Rapid cultural expansion in China and Taiwan naturally coined the term “Korean Wave.” The Korean Wave has not only landed in China, but also propagated several countries including Taiwan, Hong Kong, Vietnam, Thailand, Indonesia, Philippines, and etc.

Especially after 2002, Korean products such as food and electronic devices are largely preferred along with cultural media like drama, music, and movie. This cultural trends, in a comprehensive sense, refers to hanryu, the Korean Wave.

After 2016, Korean wave became one of the biggest contents in China and achieved great success in overseas markets. However, installation of Terminal High Altitude Area Defense (THAAD) caused the decrease in exchange between Korea and China and negatively affected Korean Wave as well.

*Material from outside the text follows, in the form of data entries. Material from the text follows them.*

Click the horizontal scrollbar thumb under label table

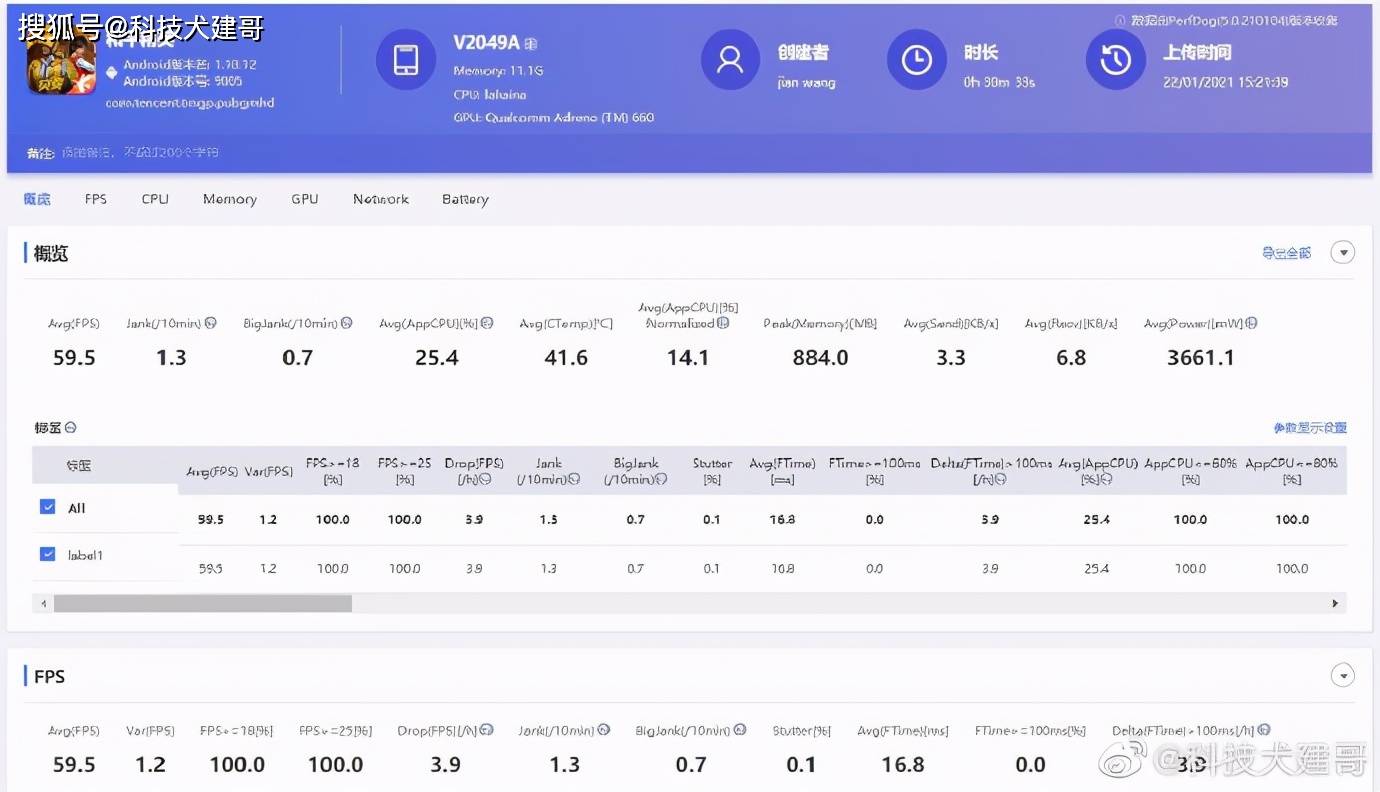203,604
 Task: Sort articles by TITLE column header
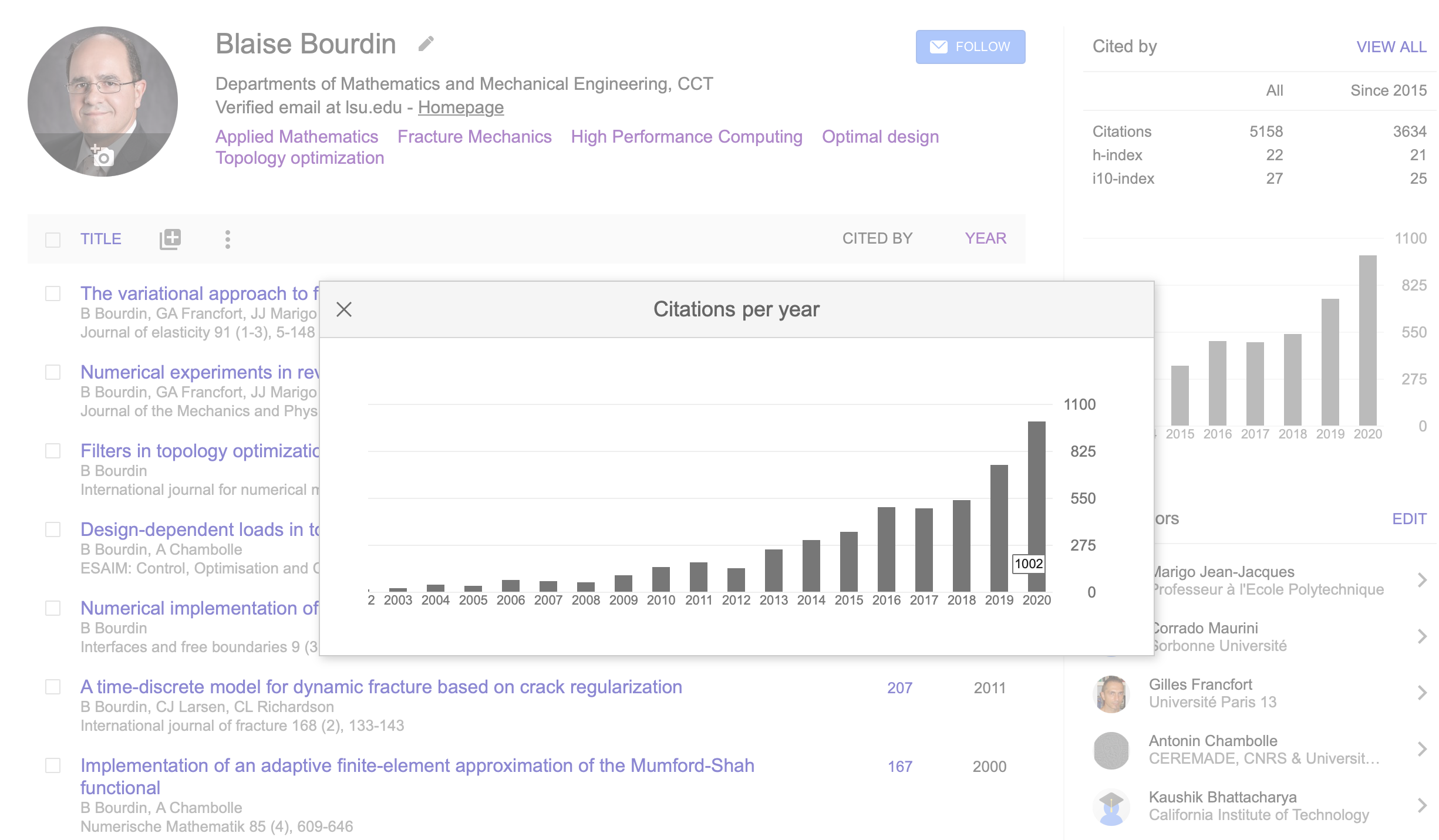click(x=100, y=239)
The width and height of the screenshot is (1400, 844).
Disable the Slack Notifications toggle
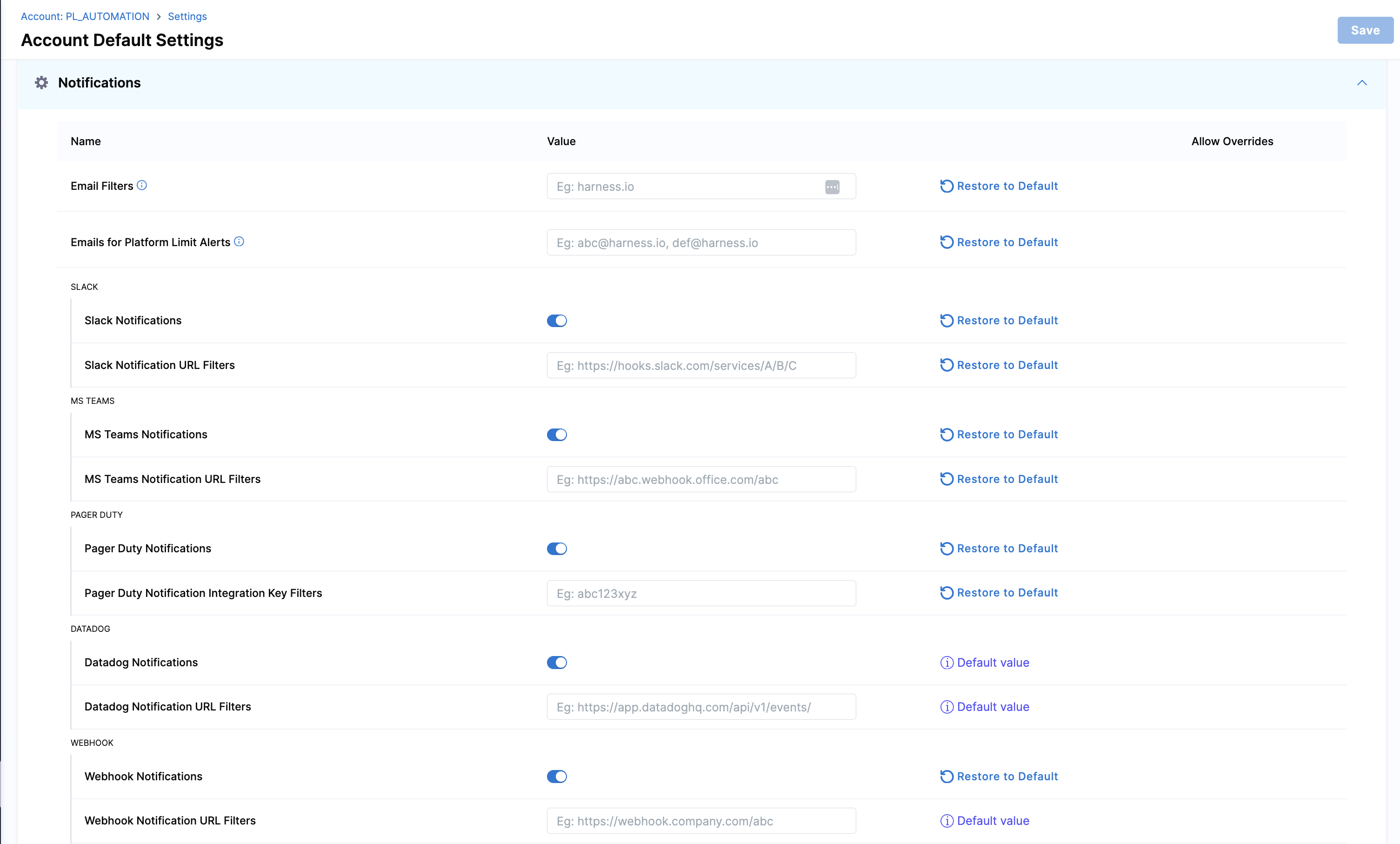[x=557, y=321]
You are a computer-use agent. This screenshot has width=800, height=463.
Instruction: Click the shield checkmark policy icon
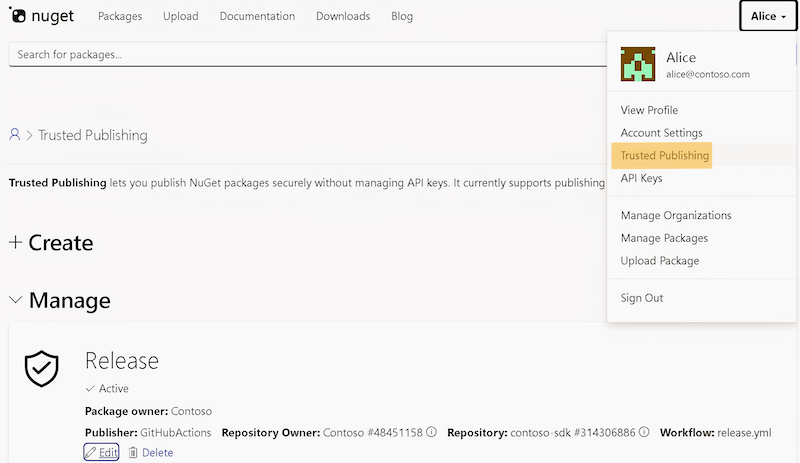pyautogui.click(x=41, y=369)
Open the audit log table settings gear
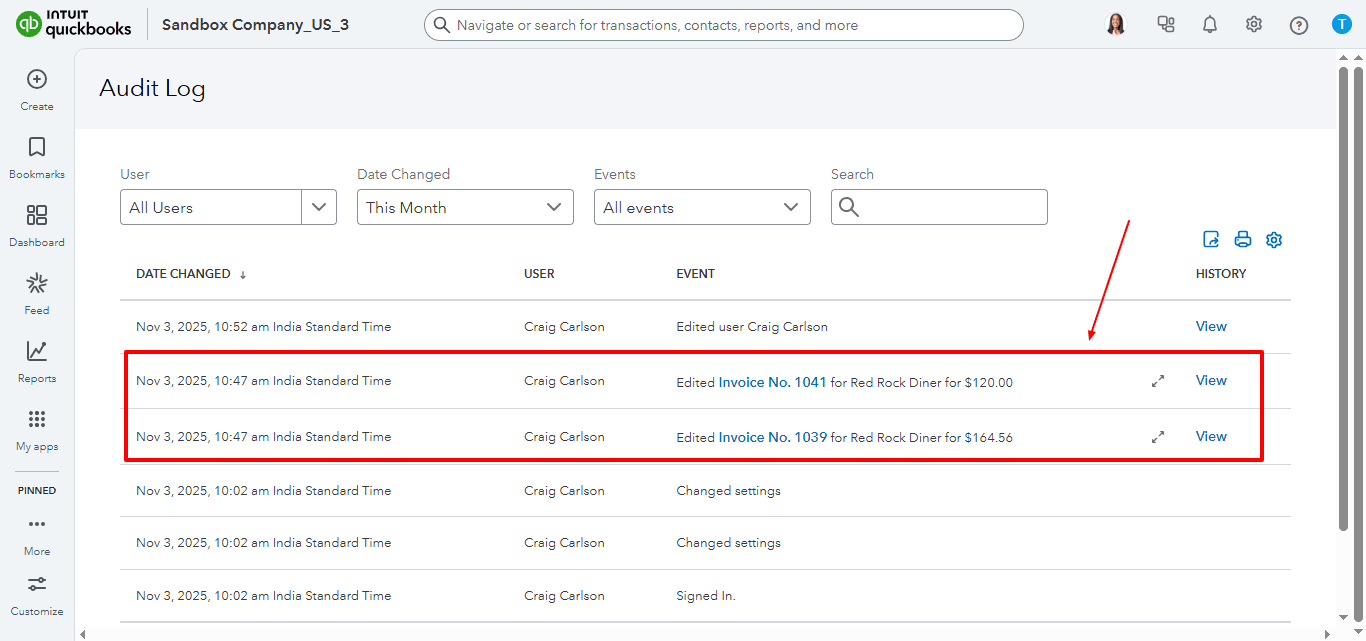 [1274, 239]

According to trade statistic in 2017, the proportion of the trade with China accounted over 20 percent (24.8% for export, 20.5% for import) of total Korea trade, which ranked as the first in both exports and imports. China imported 9.9 percent of its total trade from Republic of Korea, which ranked as first surpassing Japan. Korea is also placed as a 4th in China’s export by covering 4.3 percent of the total.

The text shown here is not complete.